Closed cannin closed 1 year ago
Hi @DesmondYuan I found this issue interesting and would love to work on it. I have done some deep learning projects using TensorFlow framework and am keen to learn PyTorch. Could you please help me getting started with the project. Thanking you !
Hi! @cannin and @DesmondYuan
I am interested in working on this issue. I have used the TensorFlow framework for my projects and have also explored the PyTorch framework. I would love to make valuable contributions to this projects while enhancing my knowledge of PyTorch framework. After the going through the required resources, how should I proceed with the task?
Also, what will be the preferred medium of communication?
Thank You.
@Ishan2601 for the time being here on GitHub is good. I added a "Getting Started" section.
@cannin and @DesmondYuan I have gone through the documentation and I have also experience working with pytorch and tensorflow previously and have also refactored neural networks code from tensorflow to pytorch. I think I would be able to contribute to this project , could you help me setting this up and getting started with the issue. Thank You
@palashgarg0109 @Ishan2601 @Debanitrkl First of all, thank you for your interest in this project! As @cannin mentioned, please refer to the "Getting started" section to kick off. Once you have a preliminary test run with the existing TF code, you might be able to have a better understanding of what the summer project would look like!
I'm getting this error while setting up the Cellbox, could anyone help @DesmondYuan @cannin @judyueshen
@Debanitrkl thanks for digging into CellBox. If you find issues with CellBox, please post them directly on the CellBox repo: https://github.com/sanderlab/CellBox/issues so we can stay organized. Please repost your question there.
Feel free to post questions more focused on how to proceed with this project here.
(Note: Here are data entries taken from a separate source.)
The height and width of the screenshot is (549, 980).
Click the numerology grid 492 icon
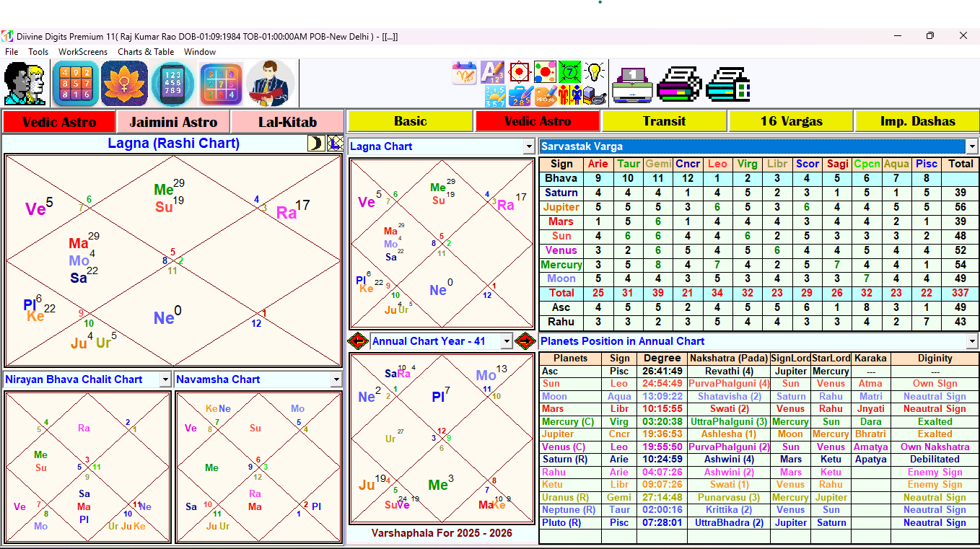[x=76, y=82]
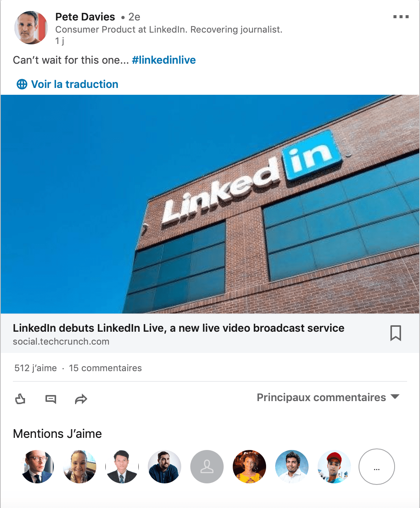
Task: Open Pete Davies' profile photo
Action: [x=31, y=28]
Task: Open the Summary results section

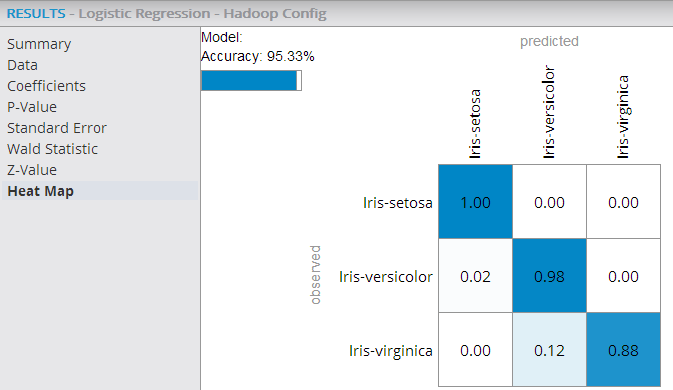Action: [39, 44]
@cannin @DesmondYuan I have successfully install and run the existing code on my PC. I am having some difficulty in understanding the data files expr_index.txt and expr.csv, what does each row and column represent in both the files? And also I think there is an error in ReadMe file at One Click Model Construction Step2: https://github.com/sanderlab/CellBox#step-2-use-mainpy-to-construct-models-using-random-partition-of-dataset there is no file name Example.random_partition.cfg.json in configs folder it should be Example.random_partition.json instead.
@palashgarg0109 Thanks for looking into the codes and thanks for the typo report. They are fixed now.
Regarding the data preparation, please refer to https://github.com/sanderlab/CellBox#data-files-in-data-folder for more information. Feel free to let us know if you need any additional clarification!
Hi @cannin and @DesmondYuan
I am interested in this project, and have experience with PyTorch. Is there anything I need to sign up for or do I just make a PR once done?
Elam
@T3chy Thanks. And yes a PR would work fine. You might want to load the tensorflow code first and do some quick test runs. Note that some of the models in model.py
, e.g. CoExp
class, are currently deprecated, so try to focus on CellBox
class and the abstract class PertBio
only to avoid distraction.
@DesmondYuan @cannin I have understood the code written using tensorflow framework to quite an extent and now I am very excited to work further on the project. Could you please suggest What I have to do next? Also I am keen to know what are the judging parameters the mentors keep into account at the time of selecting a student for a project knowing that there is competition in this project already.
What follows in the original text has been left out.